What you need to do:
Drop every picture and copy exactly the lines from the one with "Click the software_update label text" through the last line of the listing below.

Given entries:

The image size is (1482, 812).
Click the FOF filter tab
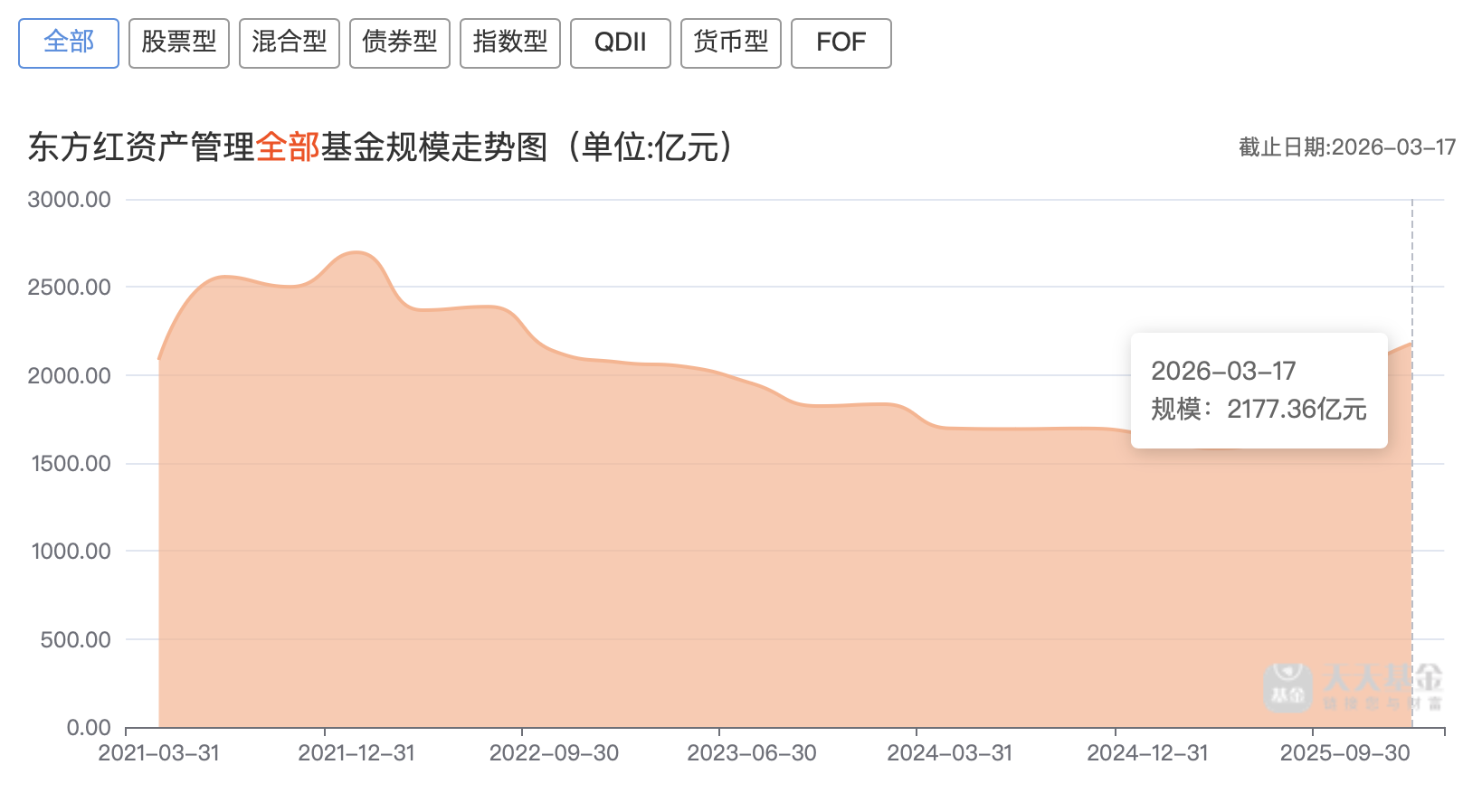coord(841,42)
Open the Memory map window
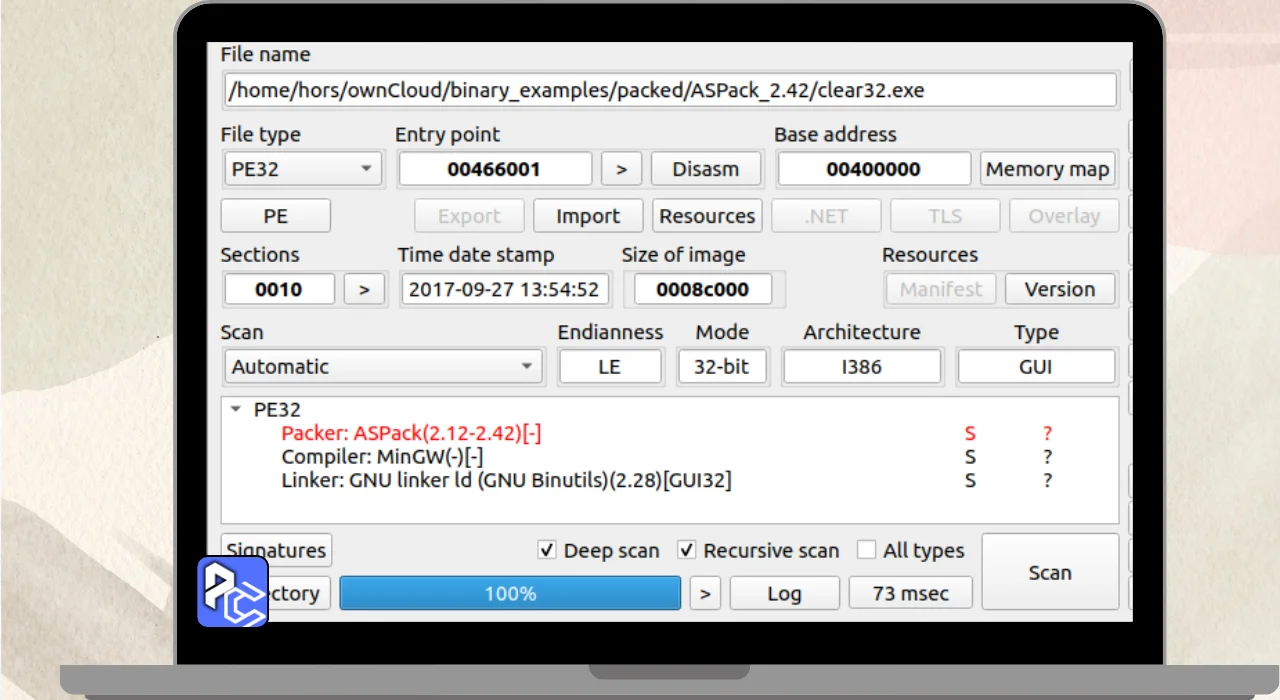Image resolution: width=1280 pixels, height=700 pixels. point(1047,169)
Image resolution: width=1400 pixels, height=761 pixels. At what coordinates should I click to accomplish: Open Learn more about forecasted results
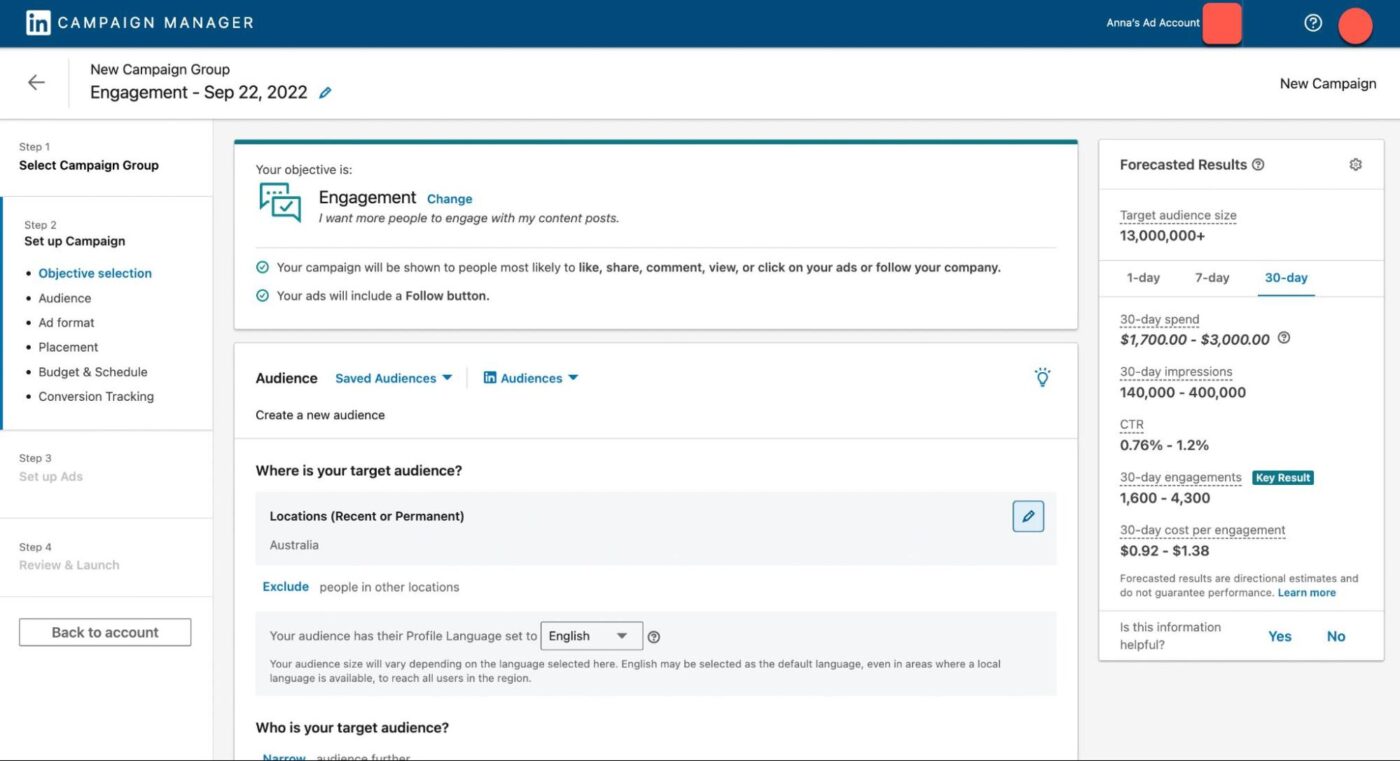coord(1306,592)
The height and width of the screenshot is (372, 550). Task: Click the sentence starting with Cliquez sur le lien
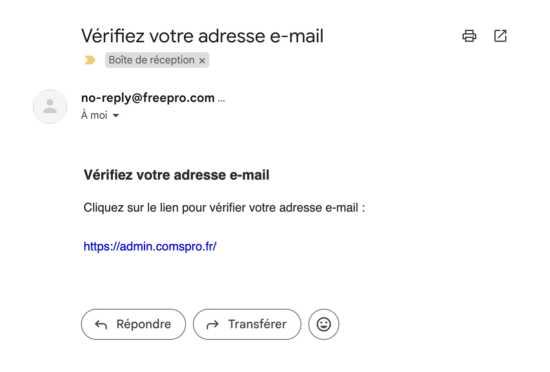[224, 208]

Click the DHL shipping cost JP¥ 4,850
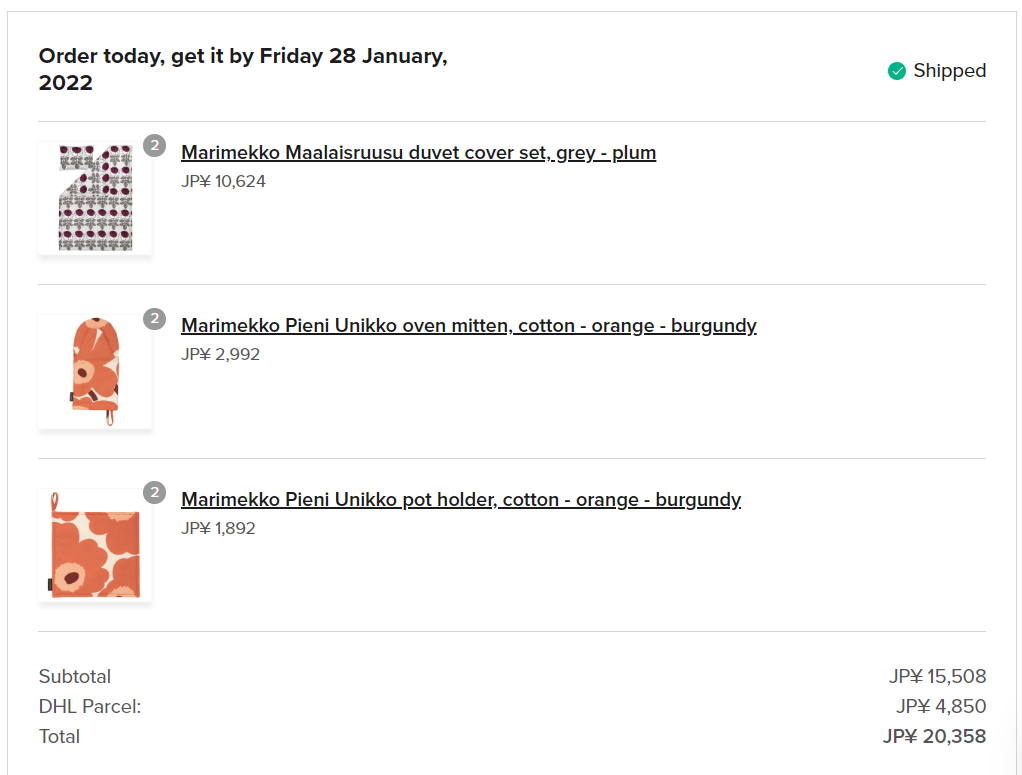click(x=941, y=707)
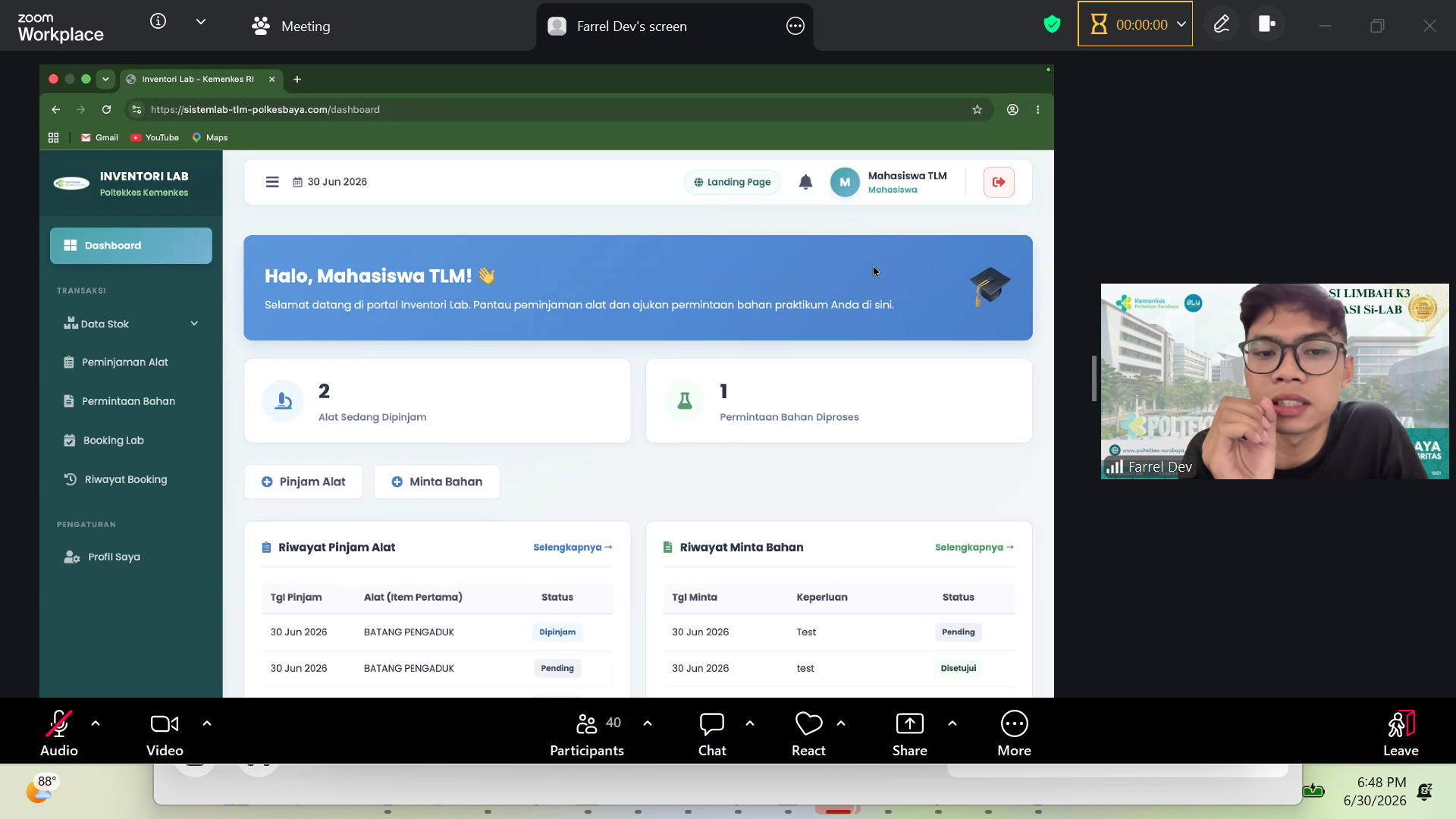Click the browser address bar URL
Viewport: 1456px width, 819px height.
point(265,110)
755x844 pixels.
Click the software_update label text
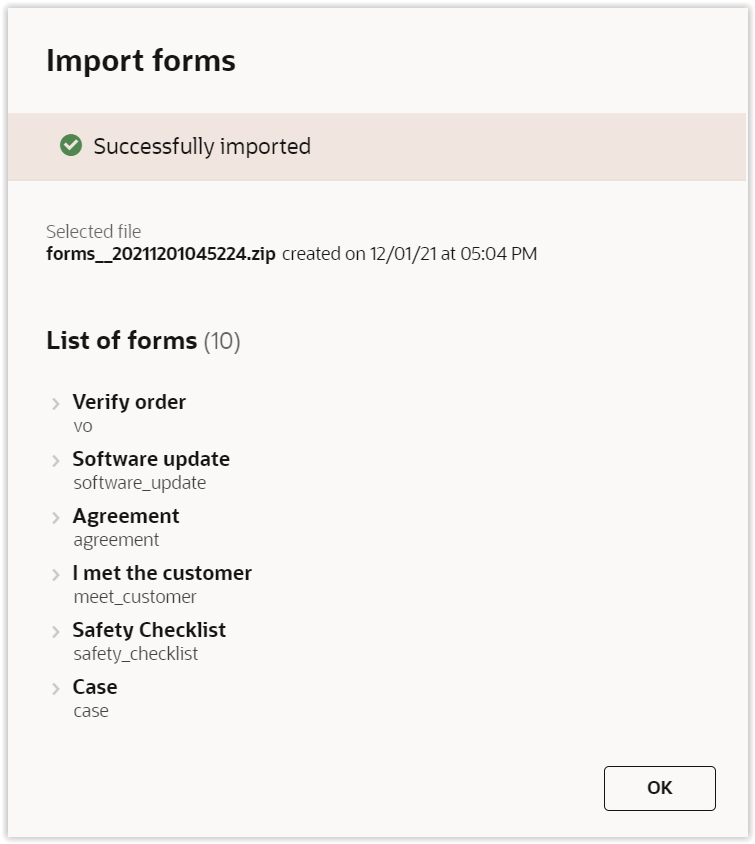[x=139, y=483]
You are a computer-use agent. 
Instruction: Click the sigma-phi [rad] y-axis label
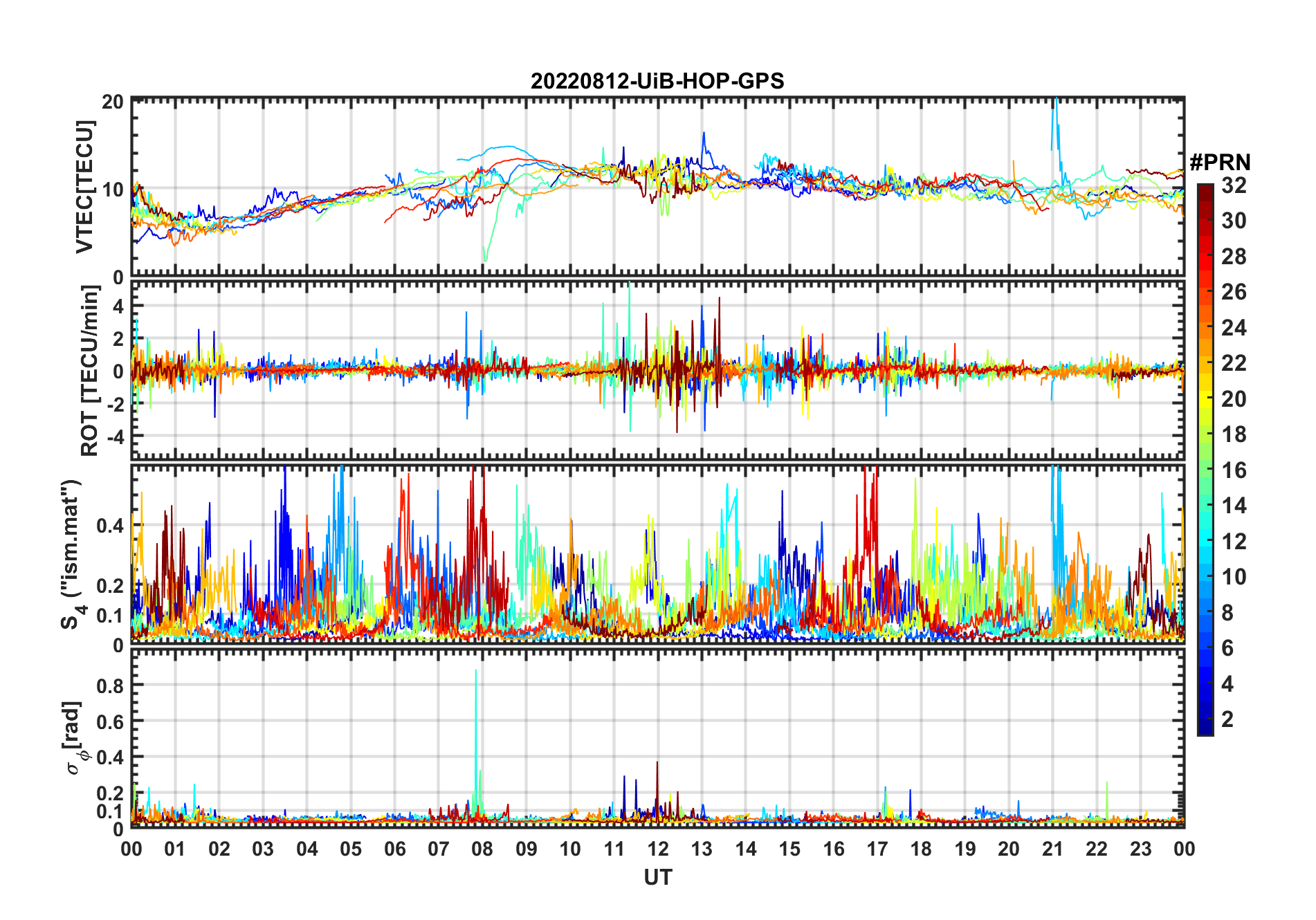point(74,737)
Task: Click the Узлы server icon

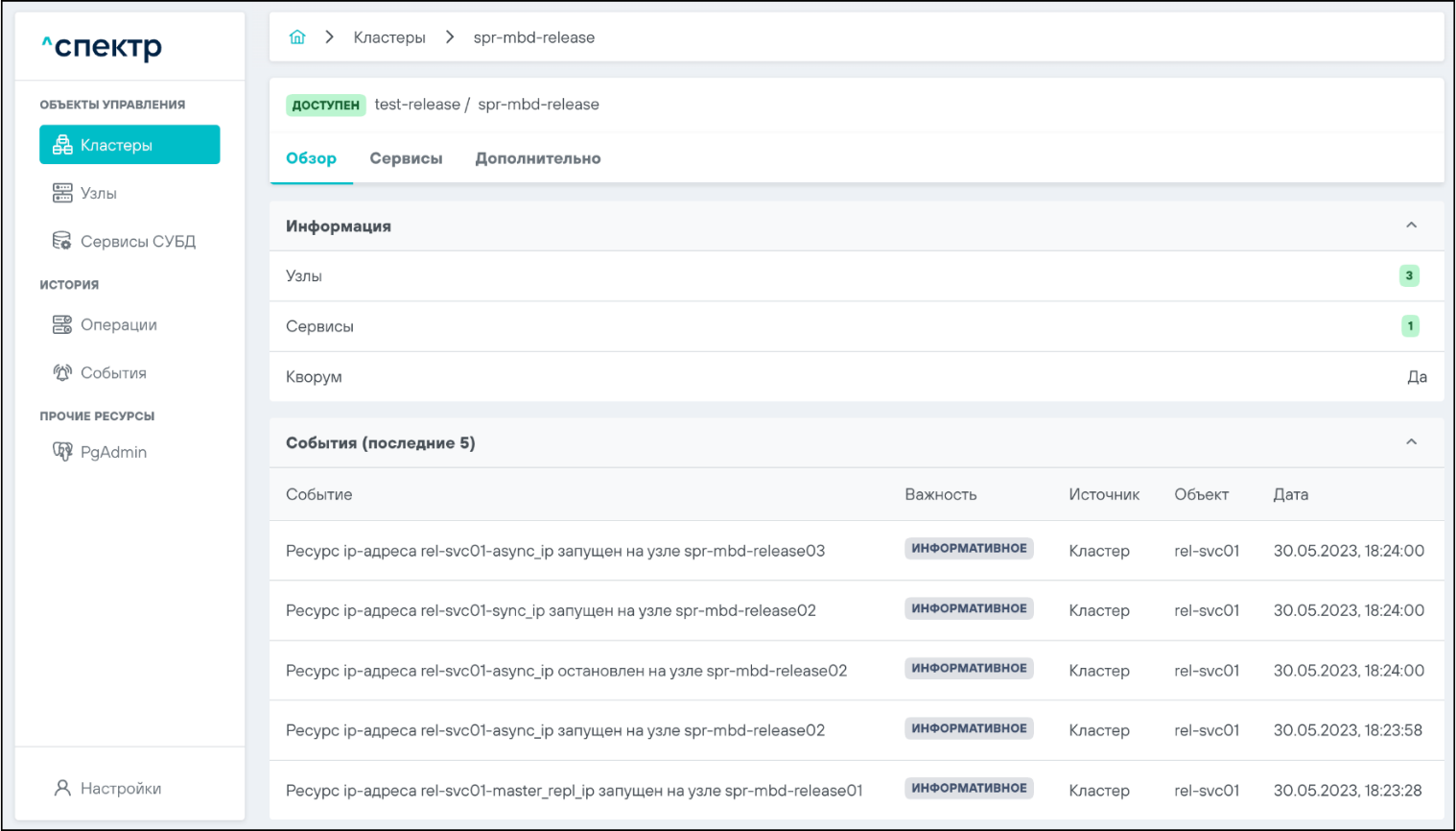Action: [62, 193]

Output below:
Click the software_update label text
[x=139, y=483]
You are a computer-use agent. 
Instruction: Click the sigma-phi [rad] y-axis label
point(74,737)
Task: Click the Узлы server icon

Action: [62, 193]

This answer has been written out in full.